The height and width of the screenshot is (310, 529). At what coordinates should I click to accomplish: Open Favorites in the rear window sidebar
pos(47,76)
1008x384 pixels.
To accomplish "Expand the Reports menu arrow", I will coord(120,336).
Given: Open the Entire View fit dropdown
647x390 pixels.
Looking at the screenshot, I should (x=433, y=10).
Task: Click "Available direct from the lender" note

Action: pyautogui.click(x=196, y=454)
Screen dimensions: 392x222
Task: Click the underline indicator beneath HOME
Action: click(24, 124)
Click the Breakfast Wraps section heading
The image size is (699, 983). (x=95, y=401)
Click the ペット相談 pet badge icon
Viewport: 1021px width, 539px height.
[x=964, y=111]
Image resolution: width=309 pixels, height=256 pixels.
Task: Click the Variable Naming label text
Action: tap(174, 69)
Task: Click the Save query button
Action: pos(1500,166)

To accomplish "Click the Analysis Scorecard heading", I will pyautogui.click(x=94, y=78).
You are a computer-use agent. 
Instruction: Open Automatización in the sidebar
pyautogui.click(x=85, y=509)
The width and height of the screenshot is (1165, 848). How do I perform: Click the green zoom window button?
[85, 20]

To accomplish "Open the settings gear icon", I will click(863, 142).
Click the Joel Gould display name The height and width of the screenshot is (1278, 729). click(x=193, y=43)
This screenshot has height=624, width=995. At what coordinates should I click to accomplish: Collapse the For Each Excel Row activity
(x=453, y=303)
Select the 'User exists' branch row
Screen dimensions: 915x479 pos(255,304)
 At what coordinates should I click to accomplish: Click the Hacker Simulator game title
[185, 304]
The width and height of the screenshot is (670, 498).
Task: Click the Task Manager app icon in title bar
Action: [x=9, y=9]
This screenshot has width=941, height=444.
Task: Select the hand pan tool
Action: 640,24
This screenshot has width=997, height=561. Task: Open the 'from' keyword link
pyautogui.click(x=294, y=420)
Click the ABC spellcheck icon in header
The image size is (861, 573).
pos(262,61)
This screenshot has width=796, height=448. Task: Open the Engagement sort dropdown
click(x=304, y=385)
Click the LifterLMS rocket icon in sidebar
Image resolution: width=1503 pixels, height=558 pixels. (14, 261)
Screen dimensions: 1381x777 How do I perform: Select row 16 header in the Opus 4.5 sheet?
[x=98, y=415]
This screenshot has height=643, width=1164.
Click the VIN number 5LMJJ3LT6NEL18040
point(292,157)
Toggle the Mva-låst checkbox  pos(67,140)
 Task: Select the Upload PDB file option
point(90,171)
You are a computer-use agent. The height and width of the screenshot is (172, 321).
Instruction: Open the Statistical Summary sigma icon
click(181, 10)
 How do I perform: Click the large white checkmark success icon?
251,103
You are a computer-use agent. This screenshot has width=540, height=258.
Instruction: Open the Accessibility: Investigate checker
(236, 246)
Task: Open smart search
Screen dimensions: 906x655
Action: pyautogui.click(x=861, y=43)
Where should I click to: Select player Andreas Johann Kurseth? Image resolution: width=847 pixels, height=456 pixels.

**To be done**
Can you extract the data word for word, starting with the line that contains "You are a computer-use agent. The" and going on through the last line of the data?

**Answer to this exercise**
You are a computer-use agent. The height and width of the screenshot is (172, 321).
Instruction: Open the Statistical Summary sigma icon
click(181, 10)
 How do I perform: Click the large white checkmark success icon?
251,103
You are a computer-use agent. This screenshot has width=540, height=258.
Instruction: Open the Accessibility: Investigate checker
(236, 246)
Task: Open smart search
Screen dimensions: 906x655
Action: pyautogui.click(x=861, y=43)
Where should I click to: Select player Andreas Johann Kurseth? Image resolution: width=847 pixels, height=456 pixels.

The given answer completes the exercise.